The Hunger Games: Mockingjay – Part 1 | Review
The Games They Play: Collins’ YA Dystopia Trudges On and On
As is now customary in the designed business model of franchise movie making, the last novel of dystopic YA trilogy The Hunger Games has been divided into two installments, spread a year apart in order to keep interest alive. If the second film of the series, Catching Fire (2013), felt like a bigger budget rehash of basically everything that already happened in the first film, Mockingjay: Part 1 is at least interesting for its drifting away from the formulaic model already established, yet it feels something like a misnomer of a film, more of an extended prologue to a finale rather an actual ‘part’ deserving of its own distinction.
Languishing in the bowels of the underground District 13, long thought extinct, Katniss Everdeen (Jennifer Lawrence) is now being recruited by this district’s leader, President Alma Coin (Julianne Moore) and surprise ally Plutarch Heavensbee (Philip Seymour Hoffman) to be the literal face of the revolution. They will film her in a series of propaganda to be projected to the rest of the unsettled districts in hopes to unite them all as one against the Fascist inspired Capital, run ruthlessly by the domineering President Snow (Donald Sutherland). However, Katniss is at first reluctant, but finding that her love and fellow hunger games survivor Peeta (Josh Hutcherson) is being wielded as the Capitalist’s voice of propaganda, Katniss jumps on board, aiming to save him as she continues to inspire the other districts to rebel. But it may be too late.

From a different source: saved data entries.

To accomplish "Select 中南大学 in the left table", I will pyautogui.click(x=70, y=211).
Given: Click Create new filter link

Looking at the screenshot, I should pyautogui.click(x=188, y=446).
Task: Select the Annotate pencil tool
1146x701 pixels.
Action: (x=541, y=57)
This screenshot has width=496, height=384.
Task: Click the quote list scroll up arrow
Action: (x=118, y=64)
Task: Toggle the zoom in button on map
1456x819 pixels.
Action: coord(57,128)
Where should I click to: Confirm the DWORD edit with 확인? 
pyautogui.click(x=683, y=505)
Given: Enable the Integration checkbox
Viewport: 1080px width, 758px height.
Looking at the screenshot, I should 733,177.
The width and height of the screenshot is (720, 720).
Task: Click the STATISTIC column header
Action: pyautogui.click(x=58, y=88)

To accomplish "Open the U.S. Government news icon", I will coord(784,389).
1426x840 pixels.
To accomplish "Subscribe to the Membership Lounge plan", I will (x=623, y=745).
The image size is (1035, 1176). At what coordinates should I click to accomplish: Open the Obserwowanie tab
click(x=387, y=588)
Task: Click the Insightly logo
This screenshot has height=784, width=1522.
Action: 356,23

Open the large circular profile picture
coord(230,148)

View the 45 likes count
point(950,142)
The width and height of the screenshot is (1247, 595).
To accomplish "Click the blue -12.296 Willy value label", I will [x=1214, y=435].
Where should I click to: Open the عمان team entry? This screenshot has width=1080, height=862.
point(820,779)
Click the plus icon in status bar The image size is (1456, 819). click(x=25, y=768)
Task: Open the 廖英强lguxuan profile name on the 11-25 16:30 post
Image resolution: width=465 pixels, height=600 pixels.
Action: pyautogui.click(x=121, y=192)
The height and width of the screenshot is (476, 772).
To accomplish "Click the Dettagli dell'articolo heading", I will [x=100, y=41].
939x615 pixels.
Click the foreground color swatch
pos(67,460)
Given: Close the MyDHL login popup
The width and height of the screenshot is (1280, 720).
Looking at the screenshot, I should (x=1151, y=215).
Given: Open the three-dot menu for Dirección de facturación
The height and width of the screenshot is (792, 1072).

By now, we’ve become very familiar with Ms. Katniss Everdeen’s plight, survivor cum revolutionary symbol being knocked around on both sides, along with her romantic cohort Peeta. As Sutherland’s smirking President Snow surmises, it’s what we love that weakens us most, and so Mockingjay jets about on a series of mounting tangents and volleys that bring us to almost nearly to the precipice of something that looks like a finale. And that’s exactly what this chapter is—an ‘almost’ film, a word used nonchalantly and accidentally within the film’s own porous language. Her sister informs Katniss that she could ask of her followers “almost anything.”
When hunting unwary elk on a special surface trip in District 13, the staunchly supportive Gale (Liam Hemsworth) comments that the animals’ lack of self-preservation makes hunting them “almost not fair.” And so, at many points, this first part of the final chapter of Katniss Everdeen is almost exciting, almost thrilling, and maybe even almost intelligent in its navigations of political repartees and infiltration of the media. But there is no verisimilitude here; only an easily rendered, thinly drawn portrait rife with recycled possibilities.
Heavy hitting supporting names from Moore (an icy, matter-of-fact ruler that was unfortunately given distracting copper toned contact lenses) to Hoffman’s final film characterization, add a definite weight to the proceedings, a seriousness not evident with the franchise’s comic relief characters here appearing briefly in the form of Woody Harrelson, Elizabeth Banks, and Stanley Tucci.
DoP Jo Willems returns from Catching Fire, once again clearly outdoing the cheap pallor of Gary Ross’ first installment. But as the films get glossier and are granted a higher production value, the commitment of its young, Oscar winning lead is waning. Everdeen should be hip to the game by now, but she’s played with wishy washy boredom by Lawrence, continually oscillating between her love interests and political paradigms. It’ll be great if we can ever see her avoid dipping into harsh shrieks of surprise at the continually wicked ways of the Capital.